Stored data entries
———
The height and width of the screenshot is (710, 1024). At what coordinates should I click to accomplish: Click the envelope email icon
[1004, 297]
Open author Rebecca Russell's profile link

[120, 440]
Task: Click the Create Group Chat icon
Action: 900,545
———
Would you please give the data above again, exactly as it appears?

# WRITTEN ANSWER
The height and width of the screenshot is (710, 1024). At what coordinates should I click to accomplish: Click the envelope email icon
[1004, 297]
Open author Rebecca Russell's profile link

[120, 440]
Task: Click the Create Group Chat icon
Action: 900,545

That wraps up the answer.